Capp looked puzzled. “Why go slow? We do that, and they’ll still be here when the monster jumps through.”
“Exactly. We’re in a tricky spot at the moment. If the leviathan muscles through Nebuchadnezzar and continues toward Odense, we’re in serious trouble. What we want is for the ghouls to spot those wounded ships and chase them all the way to the Persia jump point.”
“Ain’t they gonna go into Persia anyhow? They been here before—gotta know it’s a bottled-up system. Once we go down and they follow, we can’t get out again. They see us retreating in, they’ll figure we’re goners.”
“That’s what I’m hoping,” Tolvern said. “Good news-bad news sort of thing.”
“Don’t you worry, Cap’n. They’ll be trapped down there too, yeah?” The first mate scrunched her face into a particular expression that Tolvern had come to recognize over the years. “You know, I been thinking . . .”
“I was afraid of that.”
“Me and Carvalho been training with them Viking mech suits. What if we went down with the marines? Did some fighting on the leviathan?”
Tolvern gave Capp a look. “You and Brockett, both?”
“So that’s a no?”
“You think first mate on the fleet flagship is a kick back and relax sort of position?” Tolvern asked. “That when we’re in the thick of battle you won’t be doing ten things at once? For starters, get those newcomers organized, like I told you.”
“Aye, Cap’n. Already working on it.”
“I found our slowest ship,” Smythe announced from the tech console. “Look at Fervent.”

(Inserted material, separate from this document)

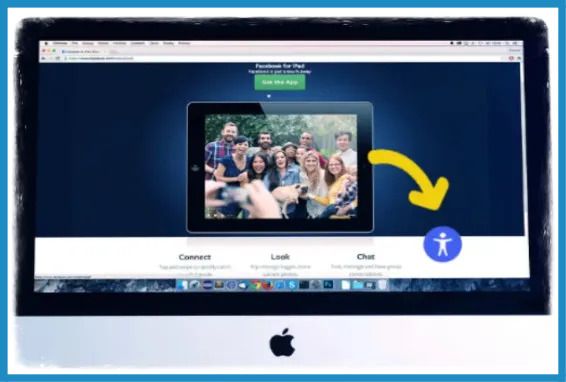Click the Connect feature heading
The width and height of the screenshot is (566, 382).
click(x=195, y=257)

HMS Fervent was an older, Aggressor-class cruiser that had seen upgrades to her engines and aft armor until she was a hybrid of the Aggressor- and newer Punisher-class models. A good fighter, ably commanded. But she’d suffered abuse before coming through the jump.
The most visible was a gaping wound that stretched the length of Fervent’s port side where dragoons appeared to have struck her with their guns. Her main battery was down, and there was another w
ound over her torpedo bays that had bent and twisted the launch shafts. Most seriously, significant engine damage limited her acceleration.
“That’s Maxwell’s ship, right?” Tolvern asked. One of the first ships to have come through, he was limping toward her position, roughly a million miles away and closing slowly. “Put him on the main screen.”
Captain Montgomery Maxwell appeared a few moments later. His bridge was hazy with smoke, and voices shouted behind him, but the captain looked surprisingly calm given the circumstances. He was middle-aged, with a high widower’s peak and a thick black mustache that contrasted with his graying hair.
“Good to see you again, Maxwell,” she said.
“Tolvern,” he acknowledged with a firm nod. “I wish it were under less . . . stressful circumstances.”
“Looks like you’ve been hit pretty hard. But from reports, it seems that others had it worse.”
A cloud passed over his face. “Yes, quite. And more losses will be suffered before this is over, I dare say. As you can see, Fervent is in rough shape at the moment. We’re still running a damage assessment, but at the least I’m going to need—”
“I’m going to cut you off there,” Tolvern said, to a slight frown from her counterpart. “With apologies, Captain, but time is short. I’ve decided to scuttle Fervent.”
“Scuttle?” Anger flashed in his eyes. “What the devil for? Jump capability is intact. The main engines are at less than optimal condition, admittedly, but by the time we cross to either the Persia or Xerxes jumps—whichever direction you’re sending us—I should be able to get enough speed to bring the warp point engines online.”
“At which point you’ll only be good for an extended stay in the yards. Weeks, probably, until you can return to battle.”
“I’m well aware of my vessel’s shortcomings at the moment,” he said, tone acidic. “But that hardly merits scuttling her . . . sir.”
Maxwell sounded just short of insubordinate, but Tolvern was inclined to forgive him under the circumstances. She also wasn’t the sort of officer who would give a man brutal orders without explanation.